DW: Will Ukraine manage the situation without the IMF?
David Saha: The current crisis dramatically increases the need for cooperation with the IMF, yet it existed even before the crisis. The favourable conditions under which the Ukrainian government had recently borrowed money on foreign markets were possible precisely because investors – against the background of the support from the IMF – could rely on Ukraine’s solvency. In a pandemic, capital markets have become more complex for transition countries. This is clearly illustrated by Ukrainian foreign currency bonds with maturities up to 2028, which until recently were yielding 6% per annum, but are currently at 12%. This rise is seen as a sign of increased risk. It is assumed that the country is de facto cut off from the international capital market with yield conditions of over 10% for bonds issued. This could be a major problem for Ukraine. The fact that Ukraine has initiated a reformatting of the government in connection with the Corona crisis, which is critically assessed by many external observers, is likely to have only increased the risks.

DW: This year Ukraine has to repay a high volume of foreign loans. And the conditions for repayment of the next tranche of the IMF loan have not yet been met. Can Ukraine get by without this money?
David Saha: An IMF loan is a precondition for the payment of loans to a number of other international institutions that have attached conditions to their cooperation with the IMF. In addition, private investors also follow the IMF. Without IMF loans, it will be extremely difficult or even impossible to service the national debt.

DW: The IMF’s key conditions for further lending to Ukraine are the lifting of the moratorium on the sale of agricultural land and the adoption of a law to prevent nationalized banks from returning to their former owners in order to protect deposits. Why is this law so important to the IMF?
David Saha: In the middle of the 2014-2015 banking crisis, a number of banks were nationalized. There are cases where the former owners of the banks are demanding their return through legal proceedings. In some of these cases, the reasons for the return of banks may even be violations of formalities in the nationalization process. In the case of the private bank, the largest nationalised financial institution, the state has spent USD 5.5 billion to recapitalise this de facto bankruptcy. This is a red line for the IMF. Banks should not be able to be returned to former owners who were responsible for their insolvency. The corresponding draft law provides that in the event of such a court decision, the state will recover the funds spent on capitalisation. The bank goes bankrupt and is nationalised again. This guarantees the stability of the banking system. The adoption of this law is not officially part of the IMF’s conditions. However, it is hard to imagine that the IMF would approve a regular loan without this law being passed.

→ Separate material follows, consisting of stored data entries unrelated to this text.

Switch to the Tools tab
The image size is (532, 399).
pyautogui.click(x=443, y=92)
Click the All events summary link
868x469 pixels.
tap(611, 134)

DW: There are rumors that due to the pandemic, the IMF is accommodating and mitigating its conditions. Should the Ukrainian authorities rely on this?
David Saha: It is necessary to understand that without the IMF loan, Ukraine will lose the most. The IMF may be able to accommodate Ukraine in view of the current situation. This could relate in particular to the size of the loan programme, which was estimated at USD 5.5 billion before the crisis. It is hoped that the IMF will be open to grant a larger loan. I am convinced that no concessions should be made on the law on the nationalisation of banks.

DW: The former owner of the private bank, Igor Kolomoisky, seems to have a considerable influence on the current government, especially on the parliamentary faction “Servants of the People” and other groups in the Verkhovna Rada. Observers cite the recent vote to dismiss the Prosecutor General as an example. Kolomoisky does not hide his intention to reverse the nationalization of the private bank. Is this a threat to Ukraine’s financial stability on a par with the Corona virus?
David Saha: Without the law, there is no IMF loan. And without an IMF loan, Ukraine will find it extremely difficult to get through this year. So this view makes sense.”